Simple Ways To Improve Home Resale Value Using Paint & Restored Finishes
Choosing which home improvements to make in order to sell a home for maximum gain can be a tricky task. “What’s the ROI on this or that?” are common questions. In the world of painting and finishing, here’s some no-nonsense wisdom on ways to improve home resale value and reap maximum gain.
To begin, keep in mind that buyers aren’t going to look as closely at your home as you’d imagine. It’s intimate to you, but they’re getting an impression. That said, we recommend walking into your home the way most buyers will and analyze it from a buyer’s point of view. So start at your front door and walk in. What do you see? Does it look right? Proceed in a natural flow through the living spaces, then to the private bedrooms and baths. Glance in from a doorframe, maybe walk in a couple feet, but don’t over complicate things by walking a room’s perimeter edges and staring up and down with concern. Find the obvious, and fix it.

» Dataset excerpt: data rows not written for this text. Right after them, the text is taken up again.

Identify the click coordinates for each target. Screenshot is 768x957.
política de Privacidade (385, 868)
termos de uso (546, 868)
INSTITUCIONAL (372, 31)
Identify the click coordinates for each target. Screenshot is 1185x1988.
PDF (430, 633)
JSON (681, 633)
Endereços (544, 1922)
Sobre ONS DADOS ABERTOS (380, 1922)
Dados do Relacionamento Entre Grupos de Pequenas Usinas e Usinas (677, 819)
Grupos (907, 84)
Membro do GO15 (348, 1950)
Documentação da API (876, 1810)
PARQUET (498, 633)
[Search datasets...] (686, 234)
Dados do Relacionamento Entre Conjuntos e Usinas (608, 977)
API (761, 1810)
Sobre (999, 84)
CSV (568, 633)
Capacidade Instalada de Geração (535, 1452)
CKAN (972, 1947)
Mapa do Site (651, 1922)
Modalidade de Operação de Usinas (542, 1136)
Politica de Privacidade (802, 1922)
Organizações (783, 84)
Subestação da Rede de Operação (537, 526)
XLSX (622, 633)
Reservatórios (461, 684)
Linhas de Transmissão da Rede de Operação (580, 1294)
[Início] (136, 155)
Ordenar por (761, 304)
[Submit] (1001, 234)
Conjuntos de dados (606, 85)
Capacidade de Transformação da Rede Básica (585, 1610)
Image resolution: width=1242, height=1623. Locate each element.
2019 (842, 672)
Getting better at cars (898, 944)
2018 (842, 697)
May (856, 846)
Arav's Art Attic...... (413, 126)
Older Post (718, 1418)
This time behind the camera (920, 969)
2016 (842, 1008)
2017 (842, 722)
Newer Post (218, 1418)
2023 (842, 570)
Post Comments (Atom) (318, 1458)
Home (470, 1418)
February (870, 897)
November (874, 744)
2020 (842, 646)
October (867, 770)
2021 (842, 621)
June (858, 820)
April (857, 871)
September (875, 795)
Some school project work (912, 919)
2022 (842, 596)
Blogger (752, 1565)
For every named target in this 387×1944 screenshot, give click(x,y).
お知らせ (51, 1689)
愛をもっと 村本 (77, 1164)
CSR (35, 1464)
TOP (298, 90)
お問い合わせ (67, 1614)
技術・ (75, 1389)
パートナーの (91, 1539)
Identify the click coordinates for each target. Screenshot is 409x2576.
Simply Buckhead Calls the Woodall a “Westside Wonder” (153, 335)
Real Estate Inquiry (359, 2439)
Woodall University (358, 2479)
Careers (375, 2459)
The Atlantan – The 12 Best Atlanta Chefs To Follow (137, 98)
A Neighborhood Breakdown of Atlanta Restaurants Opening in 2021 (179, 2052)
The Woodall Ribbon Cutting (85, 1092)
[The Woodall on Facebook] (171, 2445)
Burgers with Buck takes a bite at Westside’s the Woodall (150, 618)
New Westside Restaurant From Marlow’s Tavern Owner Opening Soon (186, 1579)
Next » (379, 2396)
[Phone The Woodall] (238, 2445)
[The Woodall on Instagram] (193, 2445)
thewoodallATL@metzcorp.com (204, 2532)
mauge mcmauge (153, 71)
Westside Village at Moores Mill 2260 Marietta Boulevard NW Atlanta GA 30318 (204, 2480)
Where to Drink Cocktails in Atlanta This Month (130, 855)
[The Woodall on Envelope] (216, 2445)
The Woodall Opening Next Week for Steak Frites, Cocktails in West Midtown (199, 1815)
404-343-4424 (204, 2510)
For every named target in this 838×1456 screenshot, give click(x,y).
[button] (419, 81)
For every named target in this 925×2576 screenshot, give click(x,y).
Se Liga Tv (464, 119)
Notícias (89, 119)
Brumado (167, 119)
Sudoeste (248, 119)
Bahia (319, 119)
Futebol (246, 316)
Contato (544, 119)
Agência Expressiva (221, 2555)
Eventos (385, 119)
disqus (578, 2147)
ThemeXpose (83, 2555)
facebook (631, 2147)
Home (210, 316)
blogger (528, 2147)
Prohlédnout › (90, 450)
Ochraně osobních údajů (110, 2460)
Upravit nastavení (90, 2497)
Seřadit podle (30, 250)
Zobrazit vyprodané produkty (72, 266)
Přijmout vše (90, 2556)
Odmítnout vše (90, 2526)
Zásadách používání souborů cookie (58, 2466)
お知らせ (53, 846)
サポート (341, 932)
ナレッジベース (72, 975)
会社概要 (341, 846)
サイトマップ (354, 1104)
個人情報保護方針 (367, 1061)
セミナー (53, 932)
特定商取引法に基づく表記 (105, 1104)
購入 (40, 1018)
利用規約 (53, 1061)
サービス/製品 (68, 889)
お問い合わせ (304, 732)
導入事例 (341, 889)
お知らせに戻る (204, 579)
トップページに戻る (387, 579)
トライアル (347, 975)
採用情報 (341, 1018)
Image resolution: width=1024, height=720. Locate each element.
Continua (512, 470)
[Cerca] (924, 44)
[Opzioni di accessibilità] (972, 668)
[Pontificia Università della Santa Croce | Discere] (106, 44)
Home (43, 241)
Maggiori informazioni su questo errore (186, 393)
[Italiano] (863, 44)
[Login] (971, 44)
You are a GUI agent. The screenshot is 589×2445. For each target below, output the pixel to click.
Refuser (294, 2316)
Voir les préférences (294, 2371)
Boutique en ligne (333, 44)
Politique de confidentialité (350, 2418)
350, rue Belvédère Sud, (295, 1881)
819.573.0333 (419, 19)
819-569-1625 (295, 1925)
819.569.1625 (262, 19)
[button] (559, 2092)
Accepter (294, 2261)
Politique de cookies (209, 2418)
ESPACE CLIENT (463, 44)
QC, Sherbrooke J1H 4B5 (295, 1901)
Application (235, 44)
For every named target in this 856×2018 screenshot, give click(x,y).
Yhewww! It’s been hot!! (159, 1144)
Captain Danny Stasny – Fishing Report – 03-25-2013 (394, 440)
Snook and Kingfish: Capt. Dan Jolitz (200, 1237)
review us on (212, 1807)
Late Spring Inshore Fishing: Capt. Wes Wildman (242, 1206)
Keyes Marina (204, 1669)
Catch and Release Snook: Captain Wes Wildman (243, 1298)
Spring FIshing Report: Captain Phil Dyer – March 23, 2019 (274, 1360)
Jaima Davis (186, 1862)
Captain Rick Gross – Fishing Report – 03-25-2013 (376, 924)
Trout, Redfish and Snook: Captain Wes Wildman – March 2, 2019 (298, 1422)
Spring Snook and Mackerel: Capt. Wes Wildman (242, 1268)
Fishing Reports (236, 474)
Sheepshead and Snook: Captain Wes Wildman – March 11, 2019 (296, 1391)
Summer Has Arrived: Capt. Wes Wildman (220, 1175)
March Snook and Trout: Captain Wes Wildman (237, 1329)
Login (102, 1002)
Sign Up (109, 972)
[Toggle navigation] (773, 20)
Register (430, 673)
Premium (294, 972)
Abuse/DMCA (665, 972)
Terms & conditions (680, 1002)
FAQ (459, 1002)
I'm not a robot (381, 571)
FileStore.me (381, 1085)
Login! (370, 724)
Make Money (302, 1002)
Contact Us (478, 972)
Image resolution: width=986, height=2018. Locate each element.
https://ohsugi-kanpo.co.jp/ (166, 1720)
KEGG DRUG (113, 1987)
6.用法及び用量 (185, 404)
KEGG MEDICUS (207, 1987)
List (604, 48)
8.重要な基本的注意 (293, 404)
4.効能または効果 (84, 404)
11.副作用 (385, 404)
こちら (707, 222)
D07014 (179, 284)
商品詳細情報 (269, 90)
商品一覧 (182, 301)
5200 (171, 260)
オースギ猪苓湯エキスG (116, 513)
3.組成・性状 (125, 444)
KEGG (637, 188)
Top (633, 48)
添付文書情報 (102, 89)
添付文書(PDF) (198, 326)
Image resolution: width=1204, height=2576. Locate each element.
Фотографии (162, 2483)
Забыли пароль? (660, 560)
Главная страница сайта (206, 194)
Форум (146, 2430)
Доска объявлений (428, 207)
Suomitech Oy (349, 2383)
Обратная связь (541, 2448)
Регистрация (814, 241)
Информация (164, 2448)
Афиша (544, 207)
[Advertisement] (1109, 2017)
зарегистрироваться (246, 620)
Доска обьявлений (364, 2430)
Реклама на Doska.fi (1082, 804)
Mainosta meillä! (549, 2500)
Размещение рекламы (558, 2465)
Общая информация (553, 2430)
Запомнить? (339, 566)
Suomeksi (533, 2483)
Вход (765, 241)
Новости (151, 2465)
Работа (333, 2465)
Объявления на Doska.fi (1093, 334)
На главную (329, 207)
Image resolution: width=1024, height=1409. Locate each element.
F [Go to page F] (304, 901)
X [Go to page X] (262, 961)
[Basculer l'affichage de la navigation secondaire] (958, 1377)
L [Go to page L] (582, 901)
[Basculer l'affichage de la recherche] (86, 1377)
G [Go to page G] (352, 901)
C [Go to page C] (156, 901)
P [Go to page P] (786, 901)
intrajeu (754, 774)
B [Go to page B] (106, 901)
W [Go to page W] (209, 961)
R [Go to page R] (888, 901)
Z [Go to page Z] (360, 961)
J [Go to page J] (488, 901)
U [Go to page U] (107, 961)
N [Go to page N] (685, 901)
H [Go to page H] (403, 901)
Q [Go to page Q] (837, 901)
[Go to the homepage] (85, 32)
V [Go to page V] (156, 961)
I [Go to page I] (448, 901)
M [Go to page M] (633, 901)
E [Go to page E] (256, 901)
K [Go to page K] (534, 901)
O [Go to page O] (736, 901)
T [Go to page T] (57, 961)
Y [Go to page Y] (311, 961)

Realtors will advise that it’s important to neutralize any medium to dark tones in the home. A basic two coat repaint should suffice to bring these back to a more neutral tone. Don’t try to only do one coat: thin and insufficient coverage will be a move in the wrong direction. And while it may hurt you to erase an accent color you loved, remember this is for the new buyer, and it’s time to move on.
For painted trim, washing it can be highly effective rather than painting it. So start there. Some mild dish soap on a soft, lint free rag is a fantastic start. Paint the trim only if you must. Do not invest in painting items that are stained and finished: While everyone does love white woodwork, the ROI just isn’t there, so it’s not a cost-effective way to improve home resale value.
Now on to stained and finished woodwork. There’s a lot of it in the Milwaukee area, from New Berlin to Glendale, and from Kenosha to Menominee Falls. You’ve got to make sure it looks fresh! Sometimes a simple washing will do. Door edges, around the handles, and windowsills are common areas of dirt build up. Murphy’s oil soap can really make things look clean and nice. If that doesn’t do it, there are several finish restoration products available. A quick application of Howard Restor-A-Finish, for example, will add a touch of color back into your woodwork, and add some luster. Just like with washing, you should focus on the doors, door frames, and window trim, ledges, and then any obvious stretches of baseboard. You’ll be amazed how effective and easy this product is to use.
One final word of advice: Don’t make the mistake of thinking touching up your paint with those cans from the basement will work. It usually won’t, unless it was very recently painted. You’re more likely going to get a patchwork quilt effect, rather than a perfectly blended surface. So with that in mind, plan on painting walls at least from a corner to a corner. This minimizes the need to repaint a whole room.
At the end of the day, remember it’s about that overall impression. While painting and restoring some luster to woodwork are low cost, valuable updates, there are other important things to do. Make sure floors are clean, lighting is great, windows are washed, counters are clean, spaces are decluttered, and the home smells nice. Altogether, these actions will help you sell your home at a great price without pouring a bunch of money into it before listing.